**Problem to work on**
Reproduce verbatim the material from the line containing "Click drag handle" through the line containing "I will coord(108,144).", including both of those lines.

>> START

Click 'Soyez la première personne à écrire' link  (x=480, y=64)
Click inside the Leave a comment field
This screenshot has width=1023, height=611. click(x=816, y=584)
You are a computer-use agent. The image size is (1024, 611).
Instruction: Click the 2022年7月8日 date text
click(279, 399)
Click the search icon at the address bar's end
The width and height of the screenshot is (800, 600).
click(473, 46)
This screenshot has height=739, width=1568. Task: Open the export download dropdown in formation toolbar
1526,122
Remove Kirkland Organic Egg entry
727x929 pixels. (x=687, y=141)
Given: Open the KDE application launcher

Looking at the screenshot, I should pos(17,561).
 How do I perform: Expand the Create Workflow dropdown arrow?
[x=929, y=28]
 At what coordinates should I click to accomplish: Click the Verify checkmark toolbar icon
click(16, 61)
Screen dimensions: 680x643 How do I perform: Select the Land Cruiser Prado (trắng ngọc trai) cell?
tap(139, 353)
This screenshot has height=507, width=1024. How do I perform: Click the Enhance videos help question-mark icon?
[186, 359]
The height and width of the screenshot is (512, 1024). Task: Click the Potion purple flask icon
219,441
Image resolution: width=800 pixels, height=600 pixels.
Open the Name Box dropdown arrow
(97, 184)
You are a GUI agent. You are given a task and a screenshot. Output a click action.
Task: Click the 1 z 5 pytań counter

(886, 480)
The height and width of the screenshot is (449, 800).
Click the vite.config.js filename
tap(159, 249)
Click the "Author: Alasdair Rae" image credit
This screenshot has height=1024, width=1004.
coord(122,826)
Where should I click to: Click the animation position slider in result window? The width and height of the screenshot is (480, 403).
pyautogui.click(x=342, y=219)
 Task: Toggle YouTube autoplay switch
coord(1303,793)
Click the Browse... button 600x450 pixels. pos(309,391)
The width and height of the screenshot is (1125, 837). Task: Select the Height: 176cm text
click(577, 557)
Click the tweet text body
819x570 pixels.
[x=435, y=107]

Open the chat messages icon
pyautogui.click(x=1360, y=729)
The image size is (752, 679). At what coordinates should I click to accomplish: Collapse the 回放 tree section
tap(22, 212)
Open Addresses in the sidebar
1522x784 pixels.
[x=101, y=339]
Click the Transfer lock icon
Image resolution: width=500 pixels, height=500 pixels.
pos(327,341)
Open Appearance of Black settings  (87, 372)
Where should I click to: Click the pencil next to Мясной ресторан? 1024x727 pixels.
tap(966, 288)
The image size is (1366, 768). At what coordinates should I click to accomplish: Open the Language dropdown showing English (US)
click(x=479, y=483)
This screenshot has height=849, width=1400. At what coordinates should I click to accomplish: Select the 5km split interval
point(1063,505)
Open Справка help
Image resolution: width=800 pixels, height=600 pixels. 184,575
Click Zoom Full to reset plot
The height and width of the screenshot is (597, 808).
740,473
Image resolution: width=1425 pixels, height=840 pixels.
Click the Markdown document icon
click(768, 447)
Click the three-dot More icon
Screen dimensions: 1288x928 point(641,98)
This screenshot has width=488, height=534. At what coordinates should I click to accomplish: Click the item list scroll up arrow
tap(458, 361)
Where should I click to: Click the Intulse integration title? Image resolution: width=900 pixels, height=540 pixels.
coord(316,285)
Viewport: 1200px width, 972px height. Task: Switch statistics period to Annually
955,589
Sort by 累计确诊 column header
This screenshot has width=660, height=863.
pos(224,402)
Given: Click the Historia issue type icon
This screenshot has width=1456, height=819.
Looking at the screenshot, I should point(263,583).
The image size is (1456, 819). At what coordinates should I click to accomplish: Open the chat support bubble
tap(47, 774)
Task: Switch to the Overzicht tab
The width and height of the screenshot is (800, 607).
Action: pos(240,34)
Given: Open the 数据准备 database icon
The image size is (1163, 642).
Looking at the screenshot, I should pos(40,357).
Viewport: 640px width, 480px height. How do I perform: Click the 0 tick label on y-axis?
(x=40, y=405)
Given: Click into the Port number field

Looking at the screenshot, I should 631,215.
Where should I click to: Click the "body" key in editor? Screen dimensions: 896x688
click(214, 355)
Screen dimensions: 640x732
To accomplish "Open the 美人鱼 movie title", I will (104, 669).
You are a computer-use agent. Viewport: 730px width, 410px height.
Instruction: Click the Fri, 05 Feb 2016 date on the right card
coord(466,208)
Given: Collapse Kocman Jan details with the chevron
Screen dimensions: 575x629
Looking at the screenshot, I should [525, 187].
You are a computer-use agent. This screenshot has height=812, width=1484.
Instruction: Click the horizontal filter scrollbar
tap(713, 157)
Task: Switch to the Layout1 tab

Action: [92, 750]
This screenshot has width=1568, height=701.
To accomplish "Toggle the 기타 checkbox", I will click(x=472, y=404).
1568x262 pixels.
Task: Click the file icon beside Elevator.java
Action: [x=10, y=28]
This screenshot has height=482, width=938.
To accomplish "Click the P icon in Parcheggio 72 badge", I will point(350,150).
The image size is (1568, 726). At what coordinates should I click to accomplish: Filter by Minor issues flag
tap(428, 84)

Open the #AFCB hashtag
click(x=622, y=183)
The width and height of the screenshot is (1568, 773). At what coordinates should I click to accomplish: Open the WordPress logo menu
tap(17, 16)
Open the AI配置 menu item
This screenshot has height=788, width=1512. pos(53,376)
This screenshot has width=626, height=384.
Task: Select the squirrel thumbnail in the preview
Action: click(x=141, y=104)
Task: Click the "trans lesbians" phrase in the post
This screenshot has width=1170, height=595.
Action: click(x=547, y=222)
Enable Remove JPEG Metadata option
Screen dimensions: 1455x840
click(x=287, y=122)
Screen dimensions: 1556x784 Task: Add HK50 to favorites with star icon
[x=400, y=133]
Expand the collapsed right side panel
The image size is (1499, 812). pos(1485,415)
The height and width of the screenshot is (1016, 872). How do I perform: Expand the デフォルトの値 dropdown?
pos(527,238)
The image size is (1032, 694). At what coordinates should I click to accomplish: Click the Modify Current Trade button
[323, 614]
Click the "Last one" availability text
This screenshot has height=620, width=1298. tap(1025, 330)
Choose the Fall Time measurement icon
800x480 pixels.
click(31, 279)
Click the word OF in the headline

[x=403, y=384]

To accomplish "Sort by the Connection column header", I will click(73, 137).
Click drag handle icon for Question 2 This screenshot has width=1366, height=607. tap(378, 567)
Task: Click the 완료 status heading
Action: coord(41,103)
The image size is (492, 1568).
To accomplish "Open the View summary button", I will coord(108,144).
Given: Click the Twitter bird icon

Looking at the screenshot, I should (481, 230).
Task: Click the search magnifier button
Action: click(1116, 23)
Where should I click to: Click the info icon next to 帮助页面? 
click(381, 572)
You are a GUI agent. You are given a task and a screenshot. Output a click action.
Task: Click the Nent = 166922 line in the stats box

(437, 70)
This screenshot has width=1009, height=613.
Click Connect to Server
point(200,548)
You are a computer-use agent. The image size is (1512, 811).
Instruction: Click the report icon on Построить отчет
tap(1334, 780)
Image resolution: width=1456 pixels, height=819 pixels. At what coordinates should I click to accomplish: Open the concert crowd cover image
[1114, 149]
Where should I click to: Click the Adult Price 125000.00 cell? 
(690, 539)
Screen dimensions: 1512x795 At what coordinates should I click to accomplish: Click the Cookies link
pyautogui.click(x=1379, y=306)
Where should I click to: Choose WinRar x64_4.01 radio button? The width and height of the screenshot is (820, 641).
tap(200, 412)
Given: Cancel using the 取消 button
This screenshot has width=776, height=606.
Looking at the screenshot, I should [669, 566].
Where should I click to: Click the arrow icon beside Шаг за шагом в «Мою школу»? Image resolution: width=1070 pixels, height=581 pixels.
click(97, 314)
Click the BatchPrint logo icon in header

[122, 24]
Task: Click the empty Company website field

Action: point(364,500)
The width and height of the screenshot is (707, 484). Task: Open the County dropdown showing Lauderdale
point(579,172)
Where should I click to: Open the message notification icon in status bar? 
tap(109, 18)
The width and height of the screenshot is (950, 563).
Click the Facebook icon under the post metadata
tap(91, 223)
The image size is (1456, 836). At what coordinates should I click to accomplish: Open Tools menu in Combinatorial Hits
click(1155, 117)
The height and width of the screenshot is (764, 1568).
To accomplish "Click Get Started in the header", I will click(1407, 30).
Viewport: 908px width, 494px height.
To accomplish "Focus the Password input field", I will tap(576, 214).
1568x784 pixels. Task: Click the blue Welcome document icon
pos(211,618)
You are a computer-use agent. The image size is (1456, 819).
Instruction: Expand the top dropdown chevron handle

>> END

**Reply**
Click drag handle icon for Question 2 This screenshot has width=1366, height=607. tap(378, 567)
Task: Click the 완료 status heading
Action: coord(41,103)
The image size is (492, 1568).
To accomplish "Open the View summary button", I will coord(108,144).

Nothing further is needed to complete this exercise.